Adaptive routing

Live-learning EMA over (task_type × complexity × provider × model) cells, updated by real judge and user feedback.

Provara's adaptive router doesn't pre-train a classifier on labeled data. Instead, every piece of quality feedback — user 1–5 ratings and LLM-as-judge scores — nudges a per-cell EMA (exponential moving average). Over time, models that actually produce good answers win more traffic in the cells they're good at.

Cells

A cell is the tuple (task_type, complexity). Provara classifies every incoming prompt into one of 15 cells (5 task types × 3 complexities):

task_type: coding, creative, summarization, qa, general
complexity: simple, medium, complex

The classifier is heuristic (keyword + length + pattern signals). It's intentionally simple — adaptive scoring is the layer that makes routing smart. If a model consistently wins on coding + complex, the router learns that from outcomes, regardless of whether the classifier's "complex" label is perfect.

EMA update

On every judged response:

new_score = alpha * judge_score + (1 - alpha) * old_score
sample_count += 1

alpha defaults to 0.1 — new samples nudge the score but don't flip it overnight. Stored in model_scores keyed by (tenant_id, task_type, complexity, provider, model), persisted across restarts.

## Data excerpt

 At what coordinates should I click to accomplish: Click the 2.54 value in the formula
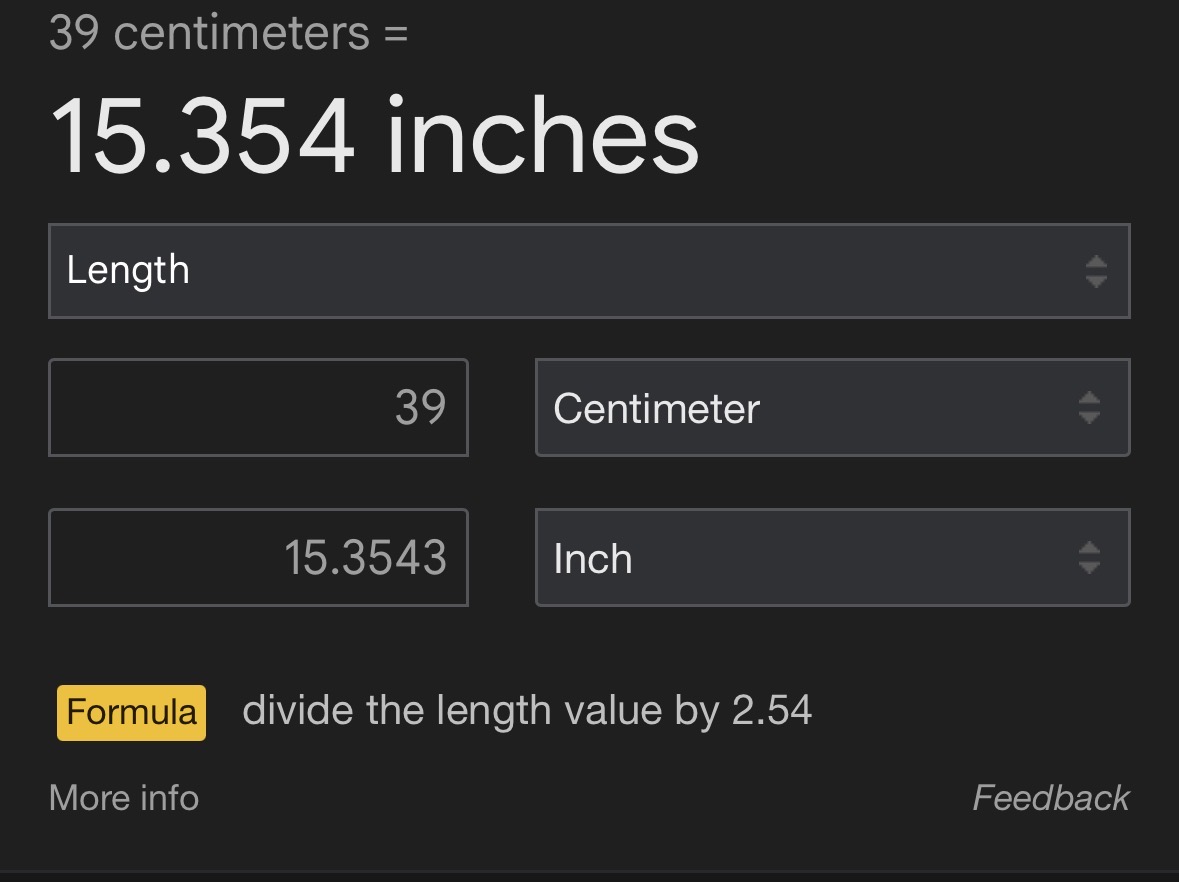771,711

## Requirement 1
Which task types does the adaptive routing page name for classifying incoming prompts?
## Requirement 2
Continue the page on adaptive routing from the point where it stops.

## Response 1
coding, creative, summarization, qa, general

## Response 2
Routing decision

Given a request and its classified cell, the router:

Filters candidates to models with sample_count >= MIN_SAMPLES (default 5)
Applies routing weights {quality, cost, latency} — defaults per routing profile (cost, balanced, quality), overridable per-token
Scores each candidate: weights.quality * norm(score) + weights.cost * norm(cost) + weights.latency * norm(latency)
Picks the top score

ε-greedy exploration bypasses the EMA with probability PROVARA_EXPLORATION_RATE (default 0.1) and picks uniformly at random, so one model can't win a cell forever without alternatives getting tested.

Stale cell detection

A cell is stale when its most recent update is older than PROVARA_STALE_AFTER_DAYS (default 30). Stale cells get a boosted exploration rate (PROVARA_STALE_EXPLORATION_RATE, default 0.5) — when traffic arrives, half the time we'll explore off the stale winner. Forces ground-truth refresh without silently trusting an EMA that hasn't updated in months. Dashboard renders stale cells with an amber badge.

Tuning

Env var	Default	Effect
`PROVARA_MIN_SAMPLES`	`5`	Minimum samples before a cell routes adaptively
`PROVARA_EXPLORATION_RATE`	`0.1`	Base ε-greedy rate
`PROVARA_STALE_EXPLORATION_RATE`	`0.5`	Boosted rate when the cell is stale
`PROVARA_STALE_AFTER_DAYS`	`30`	Cutoff for staleness
`PROVARA_REGRESSED_EXPLORATION_RATE`	`0.5`	Boosted rate when a regression fires (#163)

What this isn't

Not a pre-trained classifier. No training step to maintain, no re-training when new models ship. Quality converges from real outcomes.
Not federated. EMAs are tenant-scoped; no cross-tenant pooling.
Not real-time ML. The EMA is a classical online-learning formula — transparent, cheap, auditable.